At IUCN workshop, Nago mayor calls for support to stop new US base construction in Henoko

At IUCN workshop, Nago mayor calls for support to stop new US base construction in Henoko

At a workshop at the sixth International Union for Conservation of Nature (IUCN) World Conservation Congress, Nago Mayor Susumu Inamine calls for support on September 4 at the Hawaii Convention Center in Honolulu, Hawaii


September 6, 2016 Ryukyu Shimpo Washington correspondent Sakae Toiyama reports from Honolulu

On September 4, Nago Mayor Susumu Inamine presented at a workshop at the sixth International Union for Conservation of Nature (IUCN) World Conservation Congress. At the workshop, Inamine reported on the issue of the new base construction being carried out as part of the relocation of U.S. Marine Corps Air Station Futenma to Henoko, Nago City. “I want to bring back safety, peace of mind and tranquility to the people of Okinawa prefecture as soon as possible. I hope you will give us your support as partners,” Inamine said, calling on the international community to support efforts to prevent the new base construction. The IUCN has adopted recommendation proposals regarding the new base four times, and Inamine urged them to check up on the situation to see whether the recommendations are being followed.

Mayor Inamine pointed out the flaws in the environmental impact assessment for the new base construction, saying, “More than 100 hectares of ocean will be filled in, but the government says that the impact on the environment will be small. Oura Bay, where the construction is planned to take place, remains home to abundant nature. The environmental assessment cannot be called scientific.”

Mayor Inamine also explained that he submitted a written opinion regarding problems with the environmental assessment, including issues relating to environmental conservation, the habitat of the dugong, and the sand and soil that will be used for the land reclamation, but the Japanese government never referred to it.

Regarding the IUCN’s recommendations, Inamine said, “Japan never even glanced at them. The Japanese government needs to sincerely consider [the recommendations].”

He also criticized the Japanese government for pushing forward with the new base construction, saying, “It must be said that [the government] is trampling on human rights and democracy, and is denying local autonomy.”

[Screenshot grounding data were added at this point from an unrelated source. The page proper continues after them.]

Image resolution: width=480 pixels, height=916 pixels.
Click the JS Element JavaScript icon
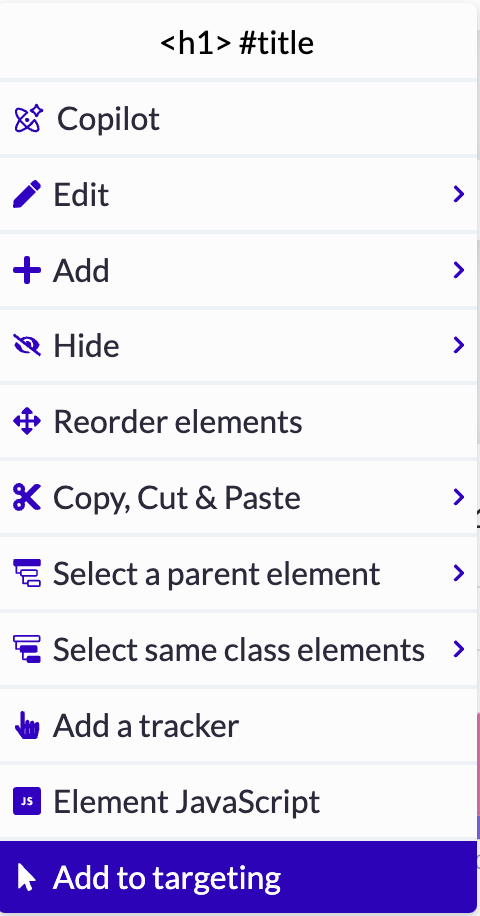point(27,801)
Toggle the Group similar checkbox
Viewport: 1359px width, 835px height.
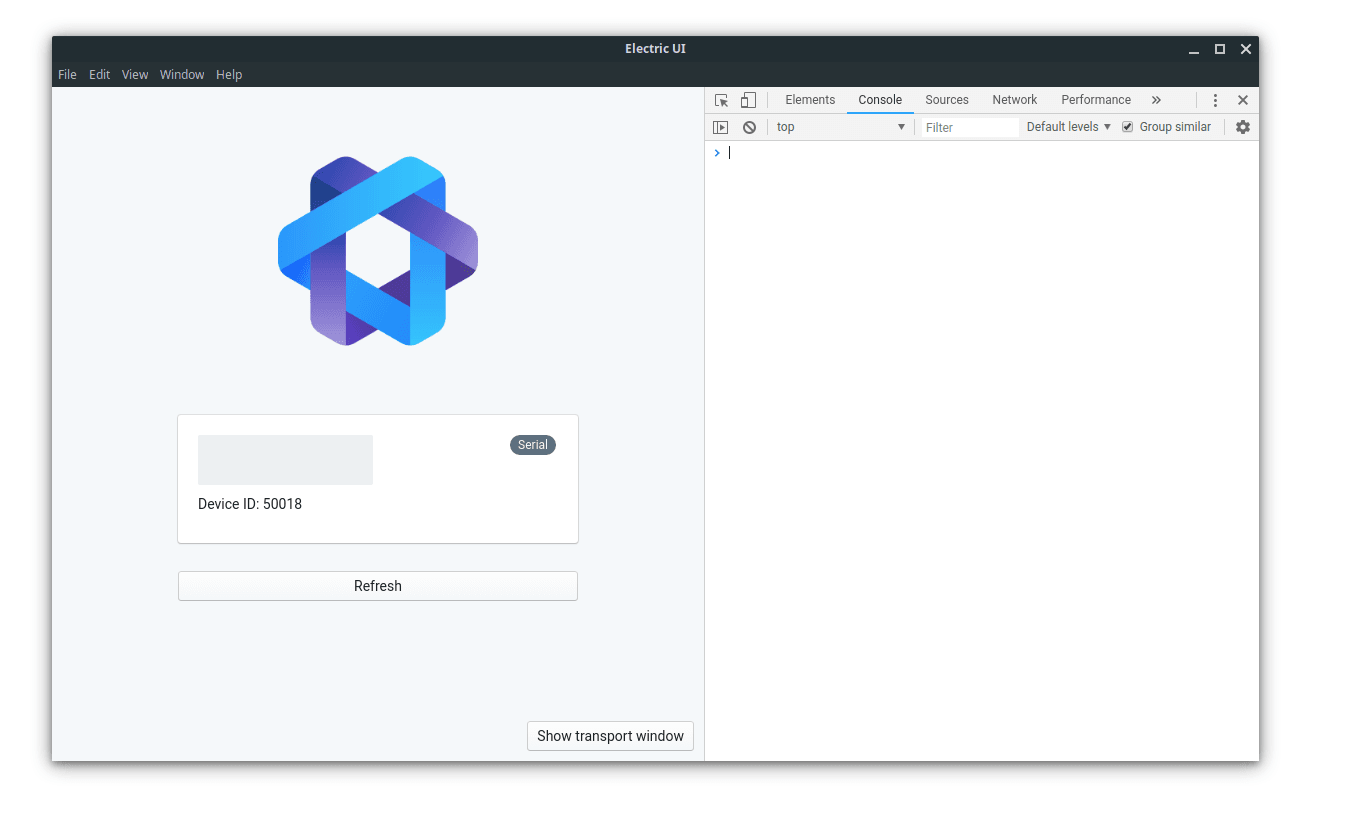(1128, 127)
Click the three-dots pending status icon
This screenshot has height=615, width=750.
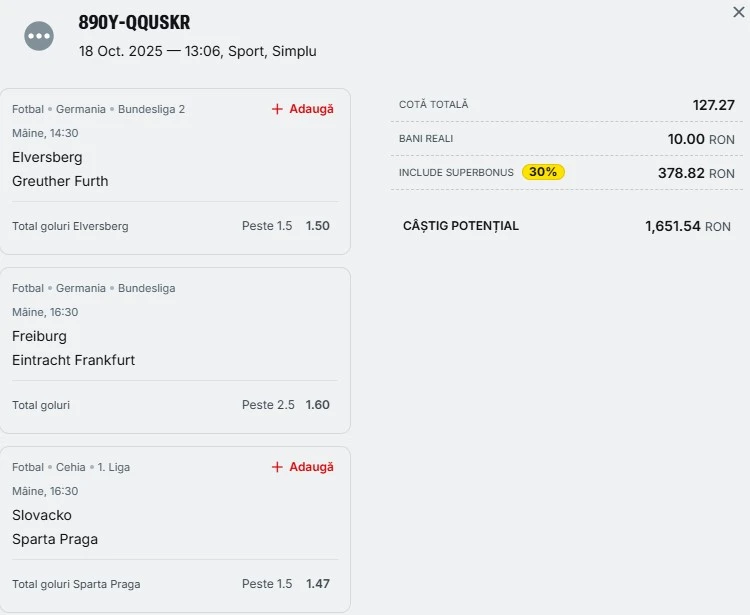pyautogui.click(x=40, y=36)
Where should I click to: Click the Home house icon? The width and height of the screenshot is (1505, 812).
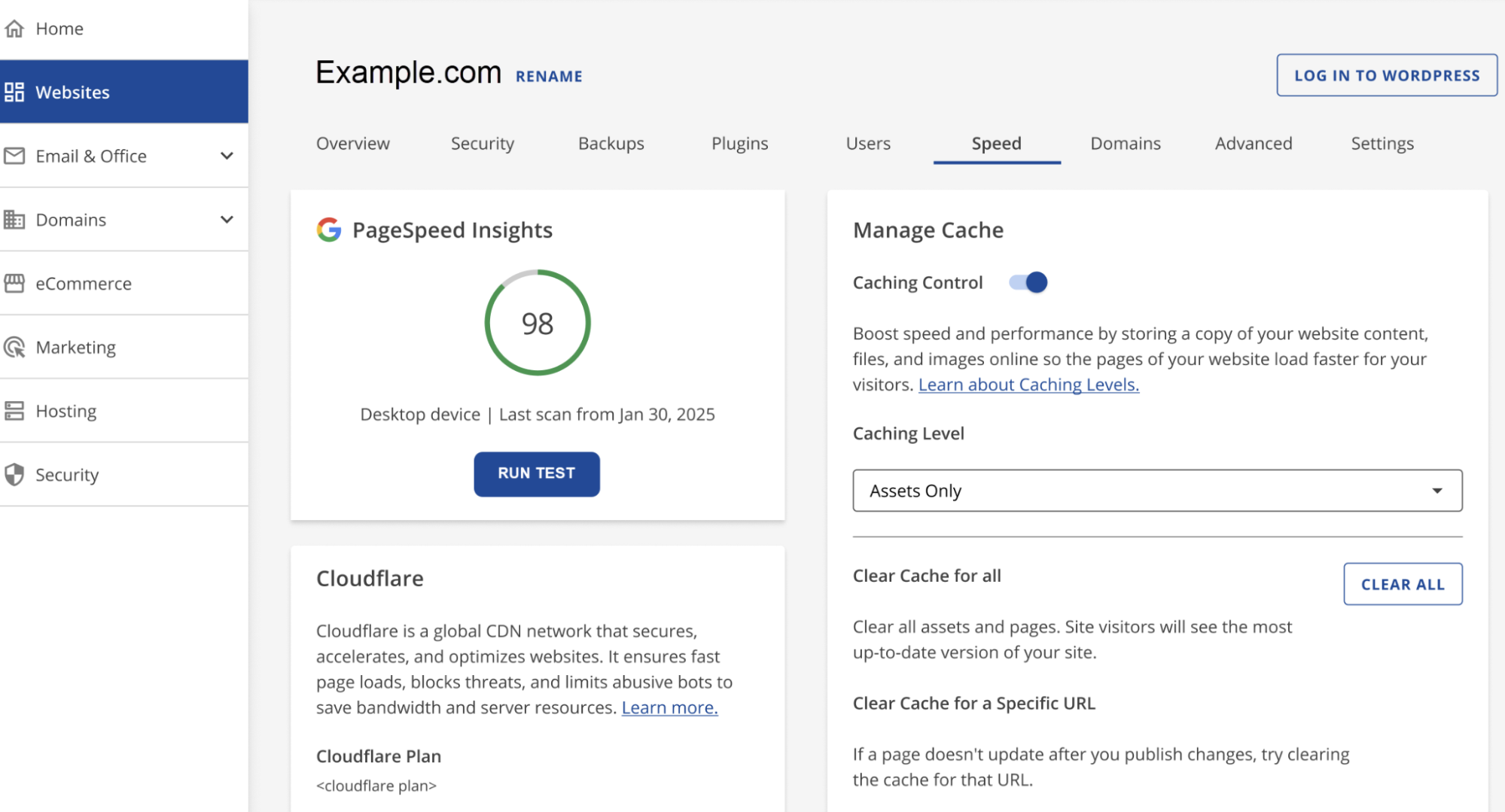[x=14, y=29]
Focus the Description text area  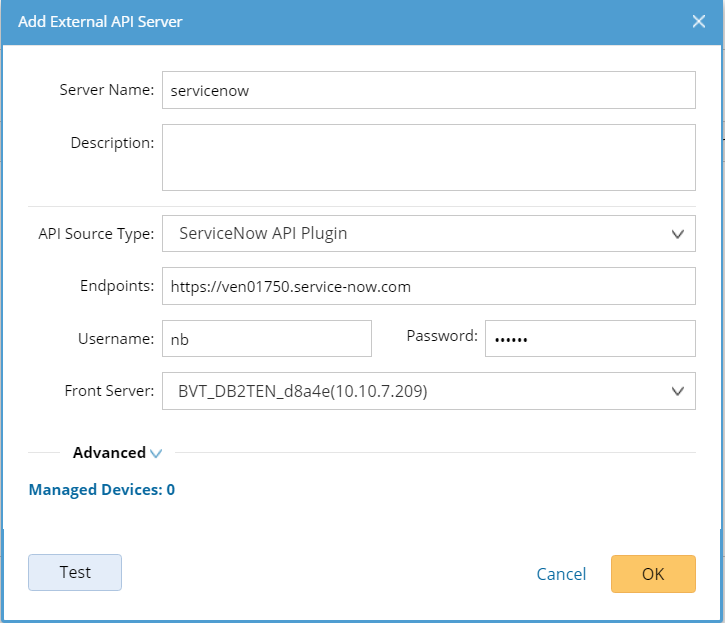coord(428,157)
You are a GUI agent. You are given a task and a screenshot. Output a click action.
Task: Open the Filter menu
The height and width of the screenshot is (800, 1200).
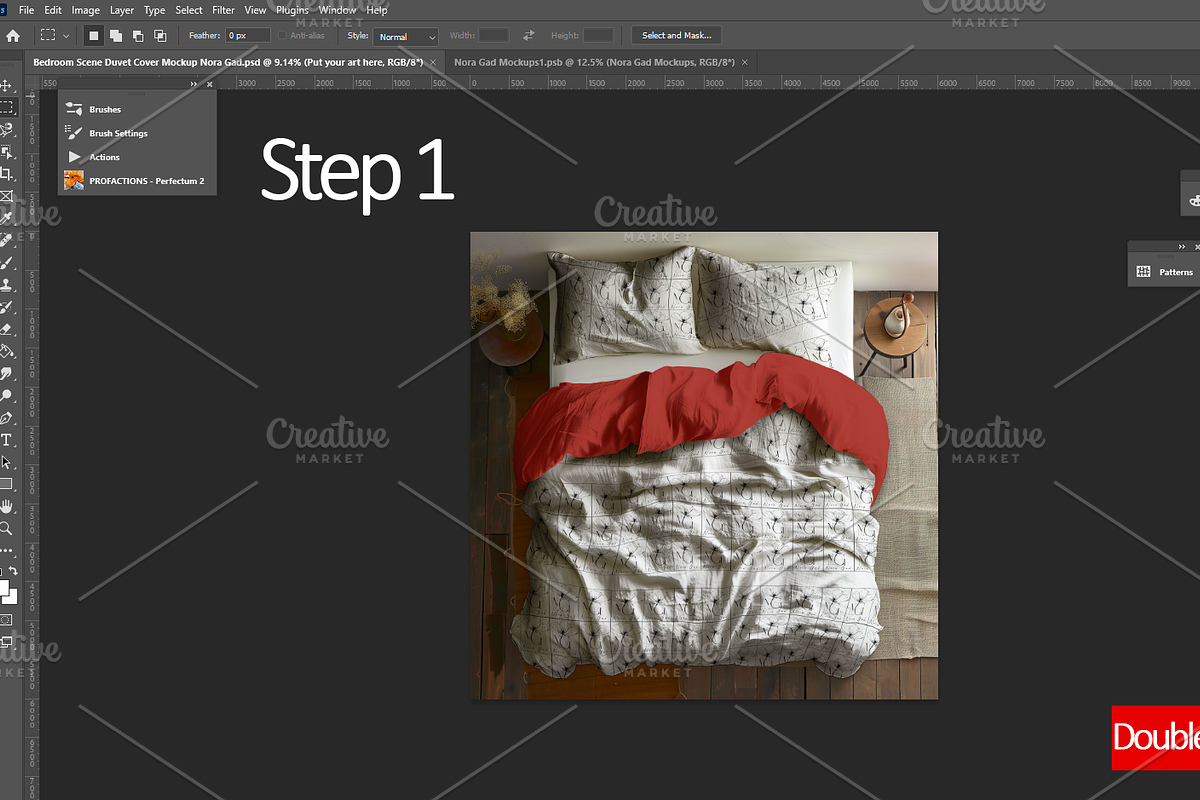[x=223, y=10]
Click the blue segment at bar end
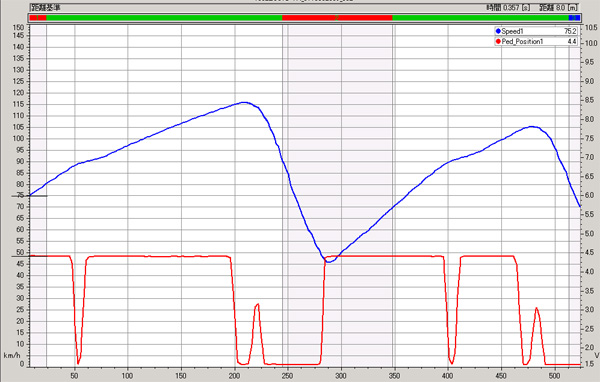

Participants at the workshop offered opinions and suggestions, such as consulting with experts, discussing the issue with an IUCN representative, and the need for the municipal government to bring in experts and have them clearly lay out the environmental issues involved.

At a news conference held before the work shop, Mayor Inamine reported on the situation in Okinawa regarding the new base construction and said, “I want our voices to be heard. I have hope for the insights and cooperation of experts. I hope they will offer us their assistance.”